Tanzania, officially the United Republic of Tanzania, is a country in East Africa bordered by Kenya and Uganda to the north, Rwanda, Burundi, and the Democratic Republic of the Congo to the west, and Zambia, Malawi, and Mozambique to the south. The country's eastern border lies on the Indian Ocean.
Tanzania’s economy is highly dependent on agricultural productivity. The agro sector contributes more than two-thirds of the GDP. It accounts for almost 85% of the total exports and employs nearly 80% of the population. However, agriculture is restricted to the coastal plains, since nearly 90% of the land is not arable. The small industrial sector basically comprises food processing plants. Light consumer goods are also manufactured in the country. After 2000, the country has also invested in the mining sector. Tanzania has large deposits of gold and natural gas.
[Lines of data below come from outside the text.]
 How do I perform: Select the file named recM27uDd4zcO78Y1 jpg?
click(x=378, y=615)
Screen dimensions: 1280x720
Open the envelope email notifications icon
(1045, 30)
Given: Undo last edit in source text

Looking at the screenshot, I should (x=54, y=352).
Tanzania’s economy is one of the poorest in the world, based on the UN statistics for 2009. Almost 36% of the total population (in excess of 43.7 million) lives below the international poverty line.
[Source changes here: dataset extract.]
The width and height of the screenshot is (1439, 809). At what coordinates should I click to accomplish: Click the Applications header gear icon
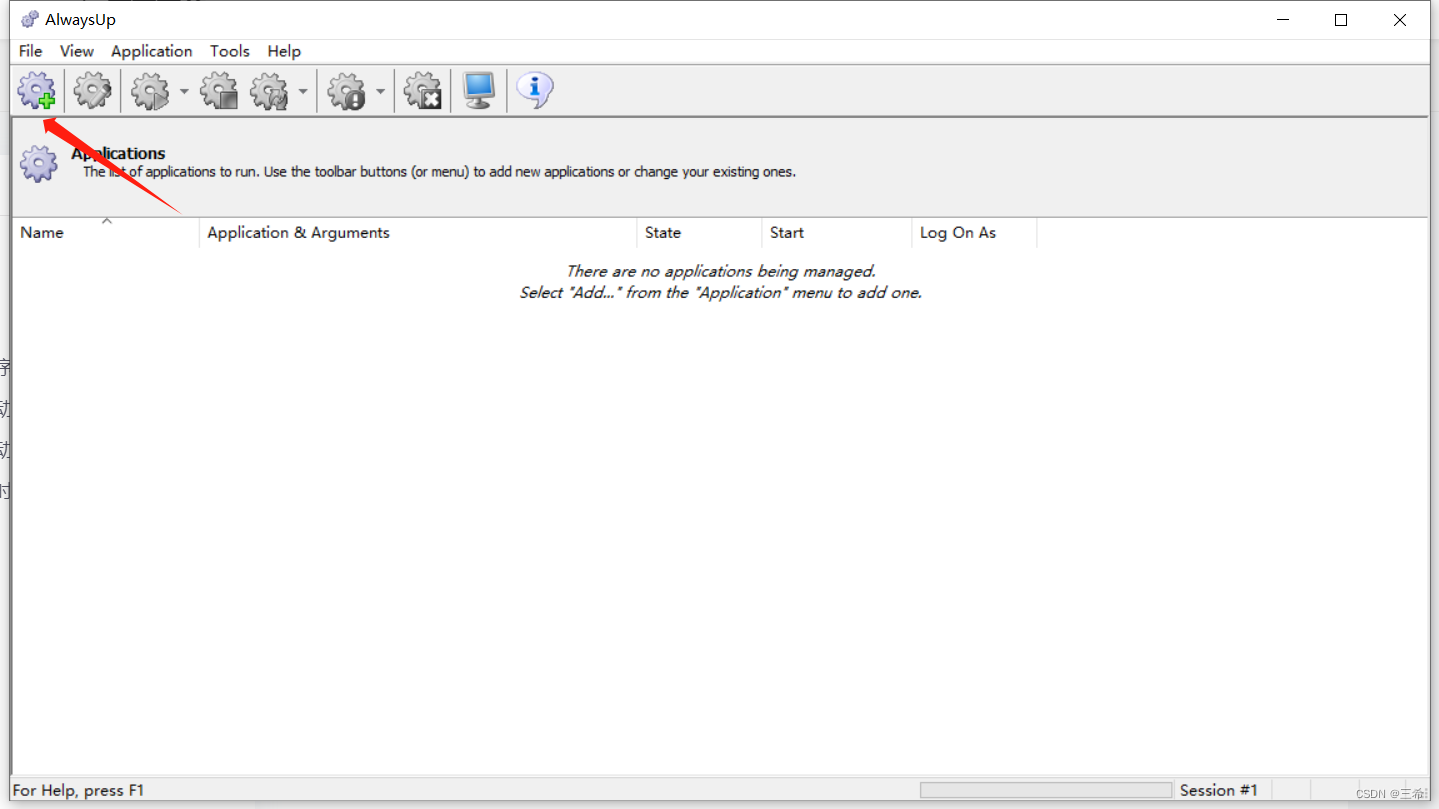[x=38, y=163]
The trade weighted average tariff rate is high at 8.2 percent, with costly non-tariff barriers further inhibiting free trade. Investment regulations are outmoded, and burdensome bureaucracy and inadequate infrastructure are ongoing deterrents to investment growth. The small financial sector has been evolving. Credit is allocated largely at market rates, and a range of commercial credit instruments are available to the private sector.
The judicial system is subject to political interference and severely inefficient. Recent reforms have been aimed at establishing a reliable system of transferable property rights, but there is no single comprehensive law covering transactions. Legislation conforms to international intellectual property rights conventions, but violations are not seriously investigated. Enforcement of anti-corruption laws and penalties is ineffective.
The great majority of Tanzania's population is of African descent, and most of the peope speak Bantu languages. There are approximately 130 ethnic groups. Inhabitants of South Asian, European, and Arab descent constitute approximately 1% of the population. The Bantu-speaking peoples include the Sukuma (the republic's largest ethnic group), Bena, Chagga, Gogo, Ha, Haya, Hehe, Luguru, Makonde, Makua, Ngoni, Nyakyusa, Nyamwezi, and Nyaturu.
Tanzania is governed under the constitution of 1977 as amended. The president, who is head of state and head of government, is elected by popular vote for a five-year term and is eligible for a second term. Political parties besides the ruling Party of the Revolution (CCM) were permitted starting in 1993, and the first multiparty elections were held in 1995.
Tanzania is bordered on the south by Mozambique, Malawi, and Zambia; on the west by Zaire, Burundi, and Rwanda; on the north by Uganda and Kenya; and on the east by the Indian Ocean. Tanzania is the largest of the East African nations, and it possesses a geography as mythic as it is spectacular.
Tourism is an important revenue earner; Tanzania's attractions include Africa's highest mountain, Kilimanjaro, and wildlife-rich national parks such as the Serengeti.
Tanzania has been spared the internal strife that has blighted many African states.
Though it remains one of the poorest countries in the world, with many of its people living below the World Bank poverty line, it has had some success in wooing donors and investors.
Tanzania has a generally comfortable, tropical climate year-round, although there are significant regional variations. Along the warmer and humid coast, the climate is determined in large part by the monsoon winds, which bring rains in two major periods.